◆ EXERCISE
From the line containing "You are a GUI" down to the last line of the entries, print each line exactly and leave the pictures out.

Saved entries
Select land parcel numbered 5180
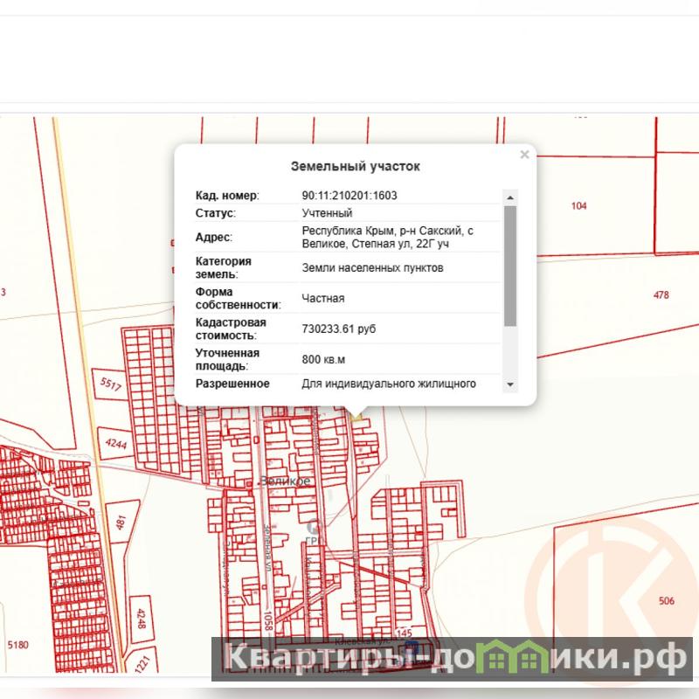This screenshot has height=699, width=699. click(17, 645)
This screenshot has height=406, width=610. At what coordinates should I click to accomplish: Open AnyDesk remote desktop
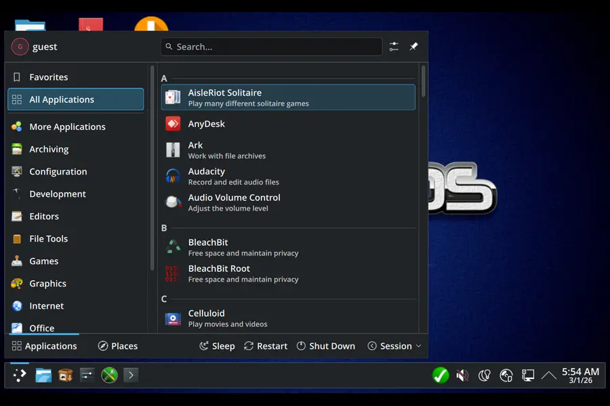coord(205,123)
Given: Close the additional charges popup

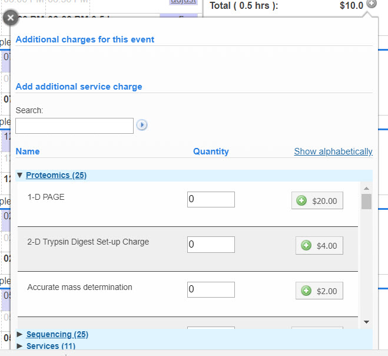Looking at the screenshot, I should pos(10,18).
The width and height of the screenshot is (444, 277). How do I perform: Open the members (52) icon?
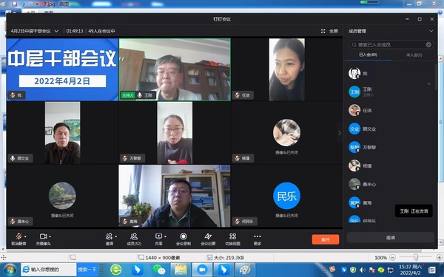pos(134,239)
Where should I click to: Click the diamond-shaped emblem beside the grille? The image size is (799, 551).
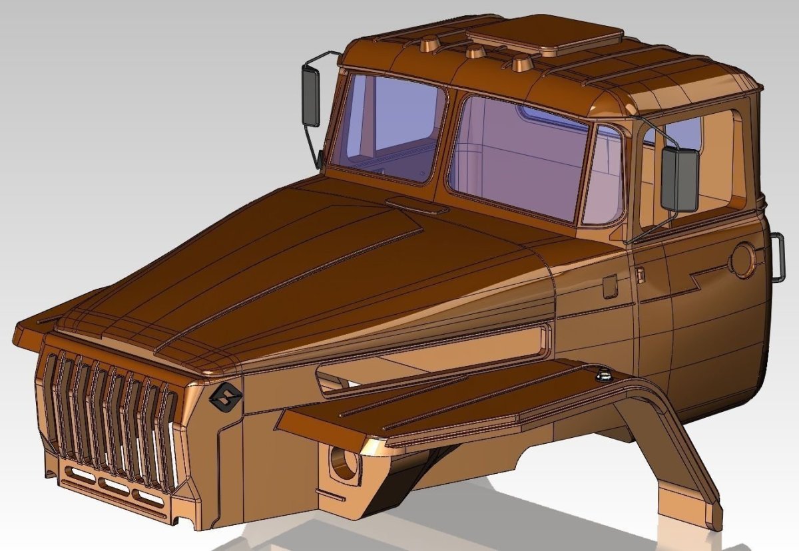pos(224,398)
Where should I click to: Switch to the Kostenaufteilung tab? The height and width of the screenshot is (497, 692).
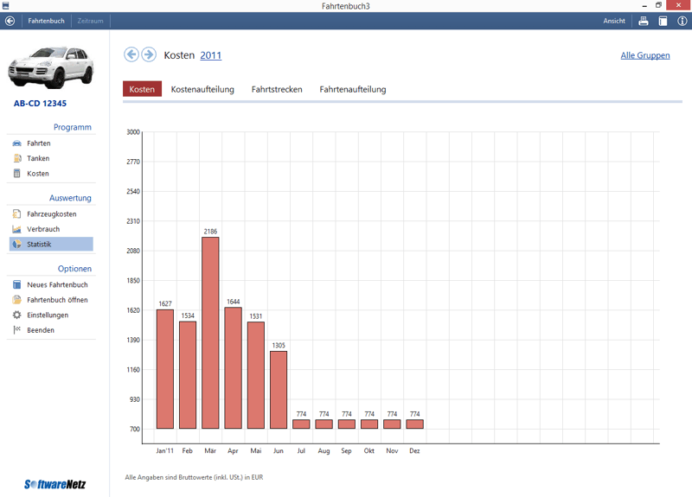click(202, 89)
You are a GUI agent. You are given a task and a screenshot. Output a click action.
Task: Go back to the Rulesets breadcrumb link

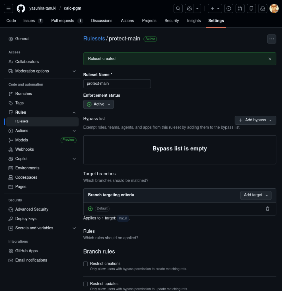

◆ WRITTEN RESPONSE
You are a GUI agent. You are given a task and a screenshot. Output a click action.
Task: Go back to the Rulesets breadcrumb link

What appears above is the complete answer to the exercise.